On 10 October, Christabel Pankhurst  (1880-1958) and Annie Kenney (1879-1973) are the first women to be arrested in the fight for the vote.

  

1906

The term "suffragette" is used for the first time, by the Daily Mail.  It was intended as a derogatory name for women in the WSPU.

  

1906

Under the new Provision of School Meals Act, free school meals are introduced into schools for the first time.

  

1906

The philanthropist, Baroness Angela Burdett-Coutts (1814-1906), is buried in Westminster Abbey, the last person to be interred there.

  

1906

On 19 May, a delegation of women from both the WSPU and the National Union of Women's Suffrage Societies (NUWSS) meet with the Prime Minister, Sir Henry Campbell Bannerman.

  

1906

The National Federation of Women Workers is set up by Mary MacArthur.

  

1906

Finland is the first country in Europe to give votes to women.

  

1907

Maria Montessori (1870-1952) opens her first school for the under-fives in Rome.

  

1907

In February, the NUWSS, led by Millicent Garrett Fawcett ( 1847-1929), organises its first national demonstration. It becomes known as the Mud March because of the terrible weather at the time.

  

1907

Emmeline Pethwick Lawrence (1867 - 1954), with her husband Frederick, launch Votes for Women, the suffragette newspaper.

  

1907

The Women's Freedom League is formed when Teresa Billington-Grieg, Charlotte Despard and others break away from the WSPU.

  

1907

The First Aid Nursing Yeomanry (FANY) is established to nurse soldiers at field hospitals in times of war.

  

1907

Under The Qualification of Women Act, women can be elected onto borough and county councils and can also be elected mayor.

  

1907

Florence Nightingale  (1820-1910) is awarded the Order of Merit.

  

1907

The great ballerina Anna Pavlova (1882-1931) gives the first ever performance of The Dying Swan from Swan Lake. more ballet

  

1908

On 17 January a handful of suffragettes chain themselves to the railings of 10 Downing Street.
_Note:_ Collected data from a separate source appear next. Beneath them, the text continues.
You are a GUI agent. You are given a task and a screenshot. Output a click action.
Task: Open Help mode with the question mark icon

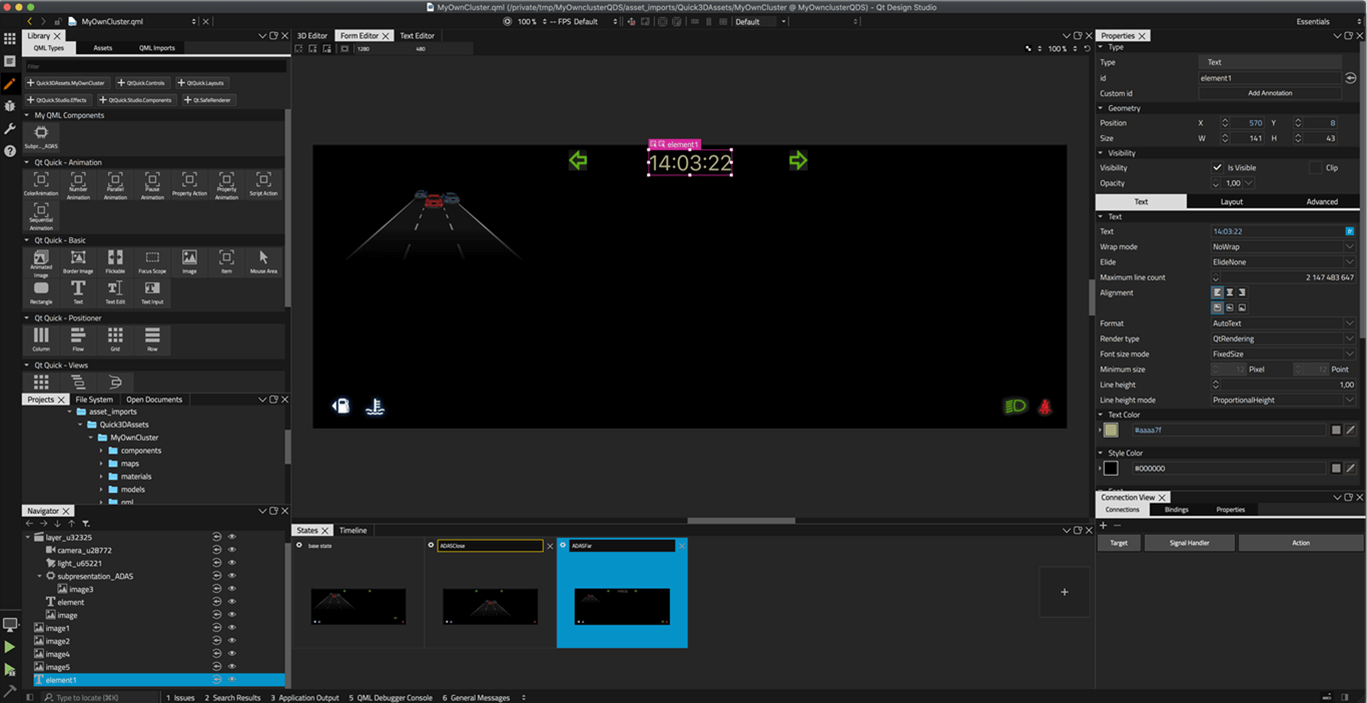coord(10,151)
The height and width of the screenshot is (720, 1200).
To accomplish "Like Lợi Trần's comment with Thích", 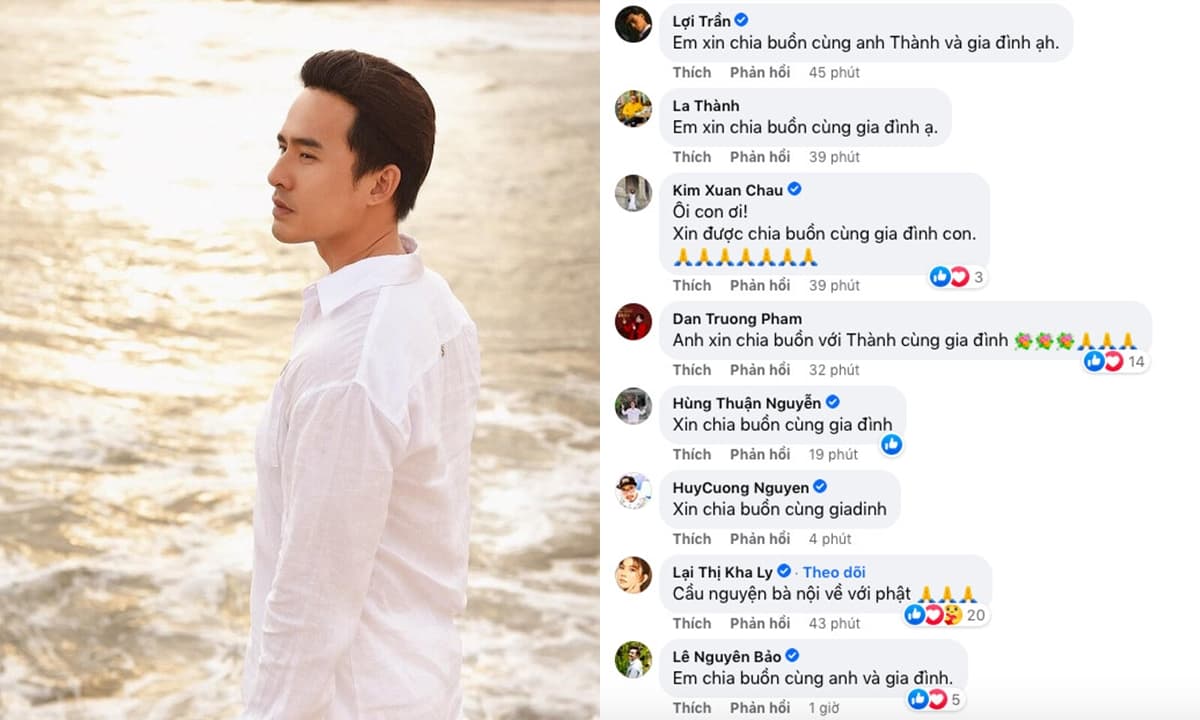I will point(692,72).
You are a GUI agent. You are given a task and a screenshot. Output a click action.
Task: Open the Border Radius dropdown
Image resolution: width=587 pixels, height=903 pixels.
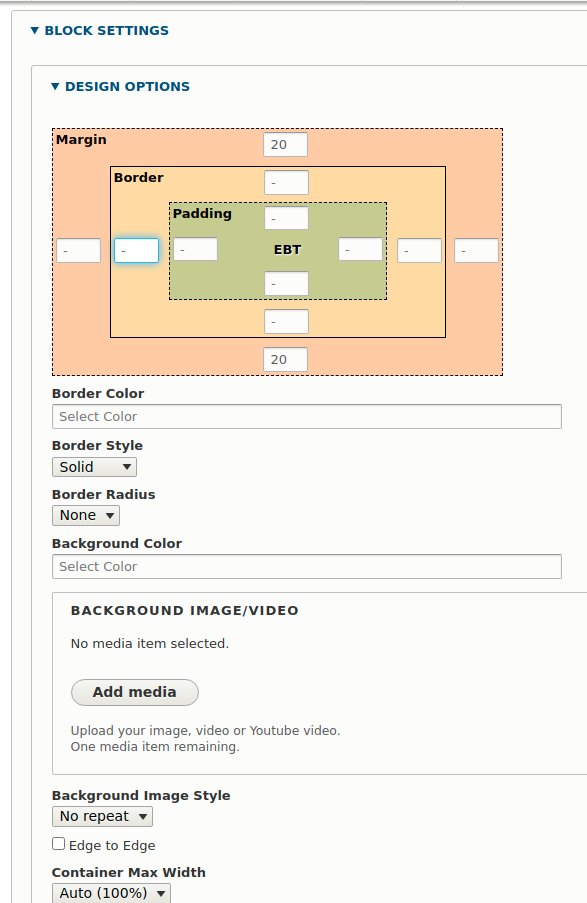pos(86,515)
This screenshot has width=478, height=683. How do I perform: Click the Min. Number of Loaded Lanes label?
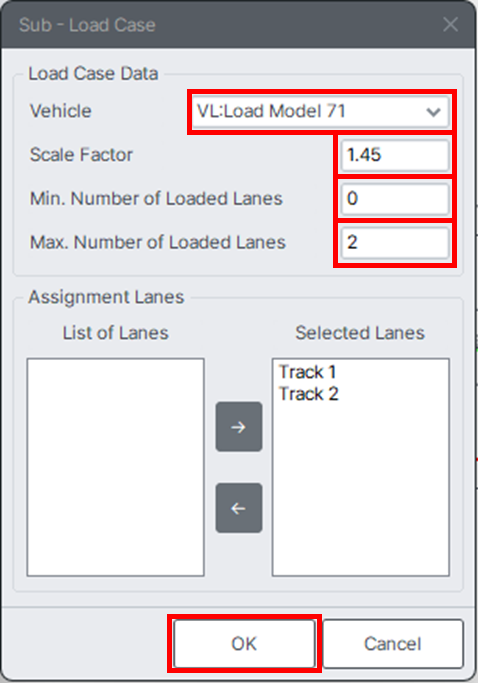point(156,199)
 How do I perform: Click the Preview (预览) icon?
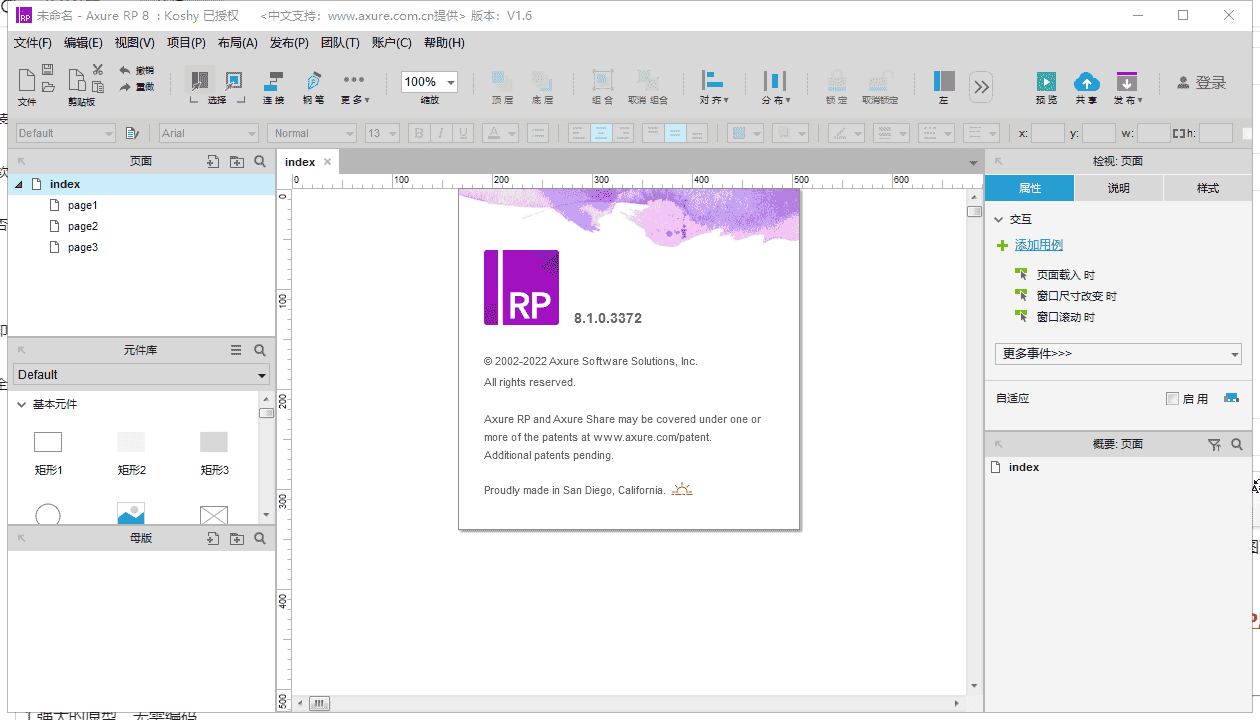[1046, 82]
The WSPU also introduce their stone-throwing campaign. Emmeline Pankhurst is imprisoned for the first time.

  

1908

The pioneering doctor, Elizabeth Garrett Anderson  (1836-1917) is the first woman to be elected mayor, of Aldeburgh in Suffolk.

  

1908

The parachute stunt artist Dolly Shepherd (1887-1983) successfully attempts the first mid-air rescue.

  

1908

Margaret McMillan (1860-1931), the educational pioneer, opens the first school clinic in Bow, East London.

  

1909

In July, Marion Wallace Dunlop becomes the first imprisoned suffragette to go on hunger strike. As a result, force-feeding is introduced.

  

1909

Frenchwoman, Madame La Baronne de la Roche becomes the first fully qualified woman pilot.